▸ **Work to complete**: Could you restate all of the entries, word for word?

[Opening Records provided section]

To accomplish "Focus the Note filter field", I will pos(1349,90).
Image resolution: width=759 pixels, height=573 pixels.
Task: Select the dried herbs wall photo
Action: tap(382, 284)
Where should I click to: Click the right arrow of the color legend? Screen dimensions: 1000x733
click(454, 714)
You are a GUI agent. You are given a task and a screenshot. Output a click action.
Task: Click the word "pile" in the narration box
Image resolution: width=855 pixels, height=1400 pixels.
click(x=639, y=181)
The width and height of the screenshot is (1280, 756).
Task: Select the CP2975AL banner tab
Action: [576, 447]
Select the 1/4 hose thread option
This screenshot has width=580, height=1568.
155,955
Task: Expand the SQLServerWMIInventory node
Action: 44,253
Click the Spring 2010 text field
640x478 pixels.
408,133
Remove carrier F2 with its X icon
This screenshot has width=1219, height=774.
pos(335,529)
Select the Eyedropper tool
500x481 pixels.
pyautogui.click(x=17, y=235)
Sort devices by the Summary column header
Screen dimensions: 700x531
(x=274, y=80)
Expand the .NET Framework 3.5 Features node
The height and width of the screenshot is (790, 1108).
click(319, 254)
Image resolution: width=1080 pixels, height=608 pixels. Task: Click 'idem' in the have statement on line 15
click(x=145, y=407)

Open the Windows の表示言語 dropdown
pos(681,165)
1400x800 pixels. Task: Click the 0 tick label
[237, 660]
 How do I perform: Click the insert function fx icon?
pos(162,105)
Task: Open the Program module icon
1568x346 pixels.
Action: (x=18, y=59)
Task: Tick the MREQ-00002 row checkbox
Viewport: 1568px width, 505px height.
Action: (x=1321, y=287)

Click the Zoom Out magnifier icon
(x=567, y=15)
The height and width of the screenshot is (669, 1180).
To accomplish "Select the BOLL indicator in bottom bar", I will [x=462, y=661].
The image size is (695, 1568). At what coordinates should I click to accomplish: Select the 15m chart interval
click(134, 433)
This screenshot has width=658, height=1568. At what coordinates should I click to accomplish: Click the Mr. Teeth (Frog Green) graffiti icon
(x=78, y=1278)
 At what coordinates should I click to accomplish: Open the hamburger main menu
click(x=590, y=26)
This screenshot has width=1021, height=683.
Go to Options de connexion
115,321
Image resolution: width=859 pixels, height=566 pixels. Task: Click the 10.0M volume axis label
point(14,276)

[Closing Records provided section]

▸ **Answer below**:
To accomplish "Focus the Note filter field", I will pos(1349,90).
Image resolution: width=759 pixels, height=573 pixels.
Task: Select the dried herbs wall photo
Action: tap(382, 284)
Where should I click to: Click the right arrow of the color legend? Screen dimensions: 1000x733
click(454, 714)
You are a GUI agent. You are given a task and a screenshot. Output a click action.
Task: Click the word "pile" in the narration box
Image resolution: width=855 pixels, height=1400 pixels.
click(x=639, y=181)
The width and height of the screenshot is (1280, 756).
Task: Select the CP2975AL banner tab
Action: [576, 447]
Select the 1/4 hose thread option
This screenshot has width=580, height=1568.
155,955
Task: Expand the SQLServerWMIInventory node
Action: 44,253
Click the Spring 2010 text field
640x478 pixels.
408,133
Remove carrier F2 with its X icon
This screenshot has width=1219, height=774.
pos(335,529)
Select the Eyedropper tool
500x481 pixels.
pyautogui.click(x=17, y=235)
Sort devices by the Summary column header
Screen dimensions: 700x531
(x=274, y=80)
Expand the .NET Framework 3.5 Features node
The height and width of the screenshot is (790, 1108).
click(319, 254)
Image resolution: width=1080 pixels, height=608 pixels. Task: Click 'idem' in the have statement on line 15
click(x=145, y=407)

Open the Windows の表示言語 dropdown
pos(681,165)
1400x800 pixels. Task: Click the 0 tick label
[237, 660]
 How do I perform: Click the insert function fx icon?
pos(162,105)
Task: Open the Program module icon
1568x346 pixels.
Action: (x=18, y=59)
Task: Tick the MREQ-00002 row checkbox
Viewport: 1568px width, 505px height.
Action: (x=1321, y=287)

Click the Zoom Out magnifier icon
(x=567, y=15)
The height and width of the screenshot is (669, 1180).
To accomplish "Select the BOLL indicator in bottom bar", I will [x=462, y=661].
The image size is (695, 1568). At what coordinates should I click to accomplish: Select the 15m chart interval
click(134, 433)
This screenshot has width=658, height=1568. At what coordinates should I click to accomplish: Click the Mr. Teeth (Frog Green) graffiti icon
(x=78, y=1278)
 At what coordinates should I click to accomplish: Open the hamburger main menu
click(x=590, y=26)
This screenshot has width=1021, height=683.
Go to Options de connexion
115,321
Image resolution: width=859 pixels, height=566 pixels. Task: Click the 10.0M volume axis label
point(14,276)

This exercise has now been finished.